WHEN politician Scot MacDonald was diagnosed with type one diabetes, he’d already lost 20 kilos.
Consistently thirsty and constantly tired, he was eventually admitted to Armidale Hospital with a blood sugar level of 40, when for normal adults it should sit between four and eight.
Diagnosed at 51, Mr MacDonald is insulin dependent and injects himself up to four times a day.
“It was a bit of a learning curve, I’d only ever had flu shots or vaccinations,” he said.
“It takes a bit of adaption and it’s not easy with my political lifestyle because you have to try to eat and exercise regularly and that’s quite hard.
“It’s a very dangerous level at 40, it affects your blood vessels and can do a lot of damage to eyes and kidneys, the first few days in hospital were spent stabilising.”
More than 1 million Australians are living with diabetes, and 298 are diagnosed every day according to Diabetes NSW and ACT.

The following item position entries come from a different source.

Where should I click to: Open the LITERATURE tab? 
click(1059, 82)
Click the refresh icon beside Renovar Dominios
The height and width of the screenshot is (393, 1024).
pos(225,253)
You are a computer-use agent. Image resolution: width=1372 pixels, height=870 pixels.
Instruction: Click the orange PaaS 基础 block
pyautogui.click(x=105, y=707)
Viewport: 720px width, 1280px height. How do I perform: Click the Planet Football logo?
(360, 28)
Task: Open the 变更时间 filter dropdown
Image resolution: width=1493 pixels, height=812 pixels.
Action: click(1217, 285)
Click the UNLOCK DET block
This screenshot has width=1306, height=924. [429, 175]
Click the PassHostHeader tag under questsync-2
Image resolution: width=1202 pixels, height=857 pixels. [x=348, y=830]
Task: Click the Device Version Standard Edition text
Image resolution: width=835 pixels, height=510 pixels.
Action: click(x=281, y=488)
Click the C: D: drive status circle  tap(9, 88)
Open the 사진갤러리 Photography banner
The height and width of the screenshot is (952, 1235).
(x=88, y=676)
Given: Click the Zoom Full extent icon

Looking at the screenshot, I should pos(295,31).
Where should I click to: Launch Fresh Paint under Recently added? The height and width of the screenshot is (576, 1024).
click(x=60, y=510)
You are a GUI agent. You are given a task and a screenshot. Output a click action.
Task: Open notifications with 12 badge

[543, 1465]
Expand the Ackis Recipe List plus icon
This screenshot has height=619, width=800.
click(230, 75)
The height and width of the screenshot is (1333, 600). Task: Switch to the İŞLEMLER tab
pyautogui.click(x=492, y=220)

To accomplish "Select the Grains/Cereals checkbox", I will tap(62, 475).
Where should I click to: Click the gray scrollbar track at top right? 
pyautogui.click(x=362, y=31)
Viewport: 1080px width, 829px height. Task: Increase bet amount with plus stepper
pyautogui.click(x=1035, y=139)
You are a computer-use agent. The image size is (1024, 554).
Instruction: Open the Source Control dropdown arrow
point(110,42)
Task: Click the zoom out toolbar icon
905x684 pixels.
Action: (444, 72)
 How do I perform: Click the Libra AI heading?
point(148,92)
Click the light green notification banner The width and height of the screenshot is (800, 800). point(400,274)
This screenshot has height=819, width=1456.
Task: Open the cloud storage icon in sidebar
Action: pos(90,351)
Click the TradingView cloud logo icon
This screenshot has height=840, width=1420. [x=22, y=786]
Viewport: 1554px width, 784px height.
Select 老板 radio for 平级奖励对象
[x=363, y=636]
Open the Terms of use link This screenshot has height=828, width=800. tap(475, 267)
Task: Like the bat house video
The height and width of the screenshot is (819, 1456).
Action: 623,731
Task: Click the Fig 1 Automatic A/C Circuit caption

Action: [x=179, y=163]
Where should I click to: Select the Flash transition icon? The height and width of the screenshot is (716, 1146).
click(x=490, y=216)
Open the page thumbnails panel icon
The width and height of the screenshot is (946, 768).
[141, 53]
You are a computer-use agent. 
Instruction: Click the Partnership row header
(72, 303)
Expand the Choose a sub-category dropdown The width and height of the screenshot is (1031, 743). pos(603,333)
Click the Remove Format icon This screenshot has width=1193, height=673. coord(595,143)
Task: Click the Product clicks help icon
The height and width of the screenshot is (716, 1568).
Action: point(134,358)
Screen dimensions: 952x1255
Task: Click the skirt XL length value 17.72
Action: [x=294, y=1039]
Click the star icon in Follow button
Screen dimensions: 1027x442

That’s one person diagnosed every five minutes.
Mr MacDonald said what struck him most was the amount of sugar in everyday foods.
“If you eat anything processed you immediately spike up in blood glucose,” he said.
“Even things like a pie or hamburger – it’s everywhere.
“The drinks are pretty obvious, but you see it on them and some of them are absolutely crazy, nearly 30 or 40 per cent sugar.”
It’s a constant balancing act to find the right blood sugar level, Mr MacDonald said, too low and individuals run the risk of seizures or coma at its most serious.
“You make a lot of mistakes when you’re first diagnosed and I found that quite hard in parliament because if you run low you end up in a hypoglycemic state,” he said.
The National Diabetes Week awareness event runs from July 8 to 14.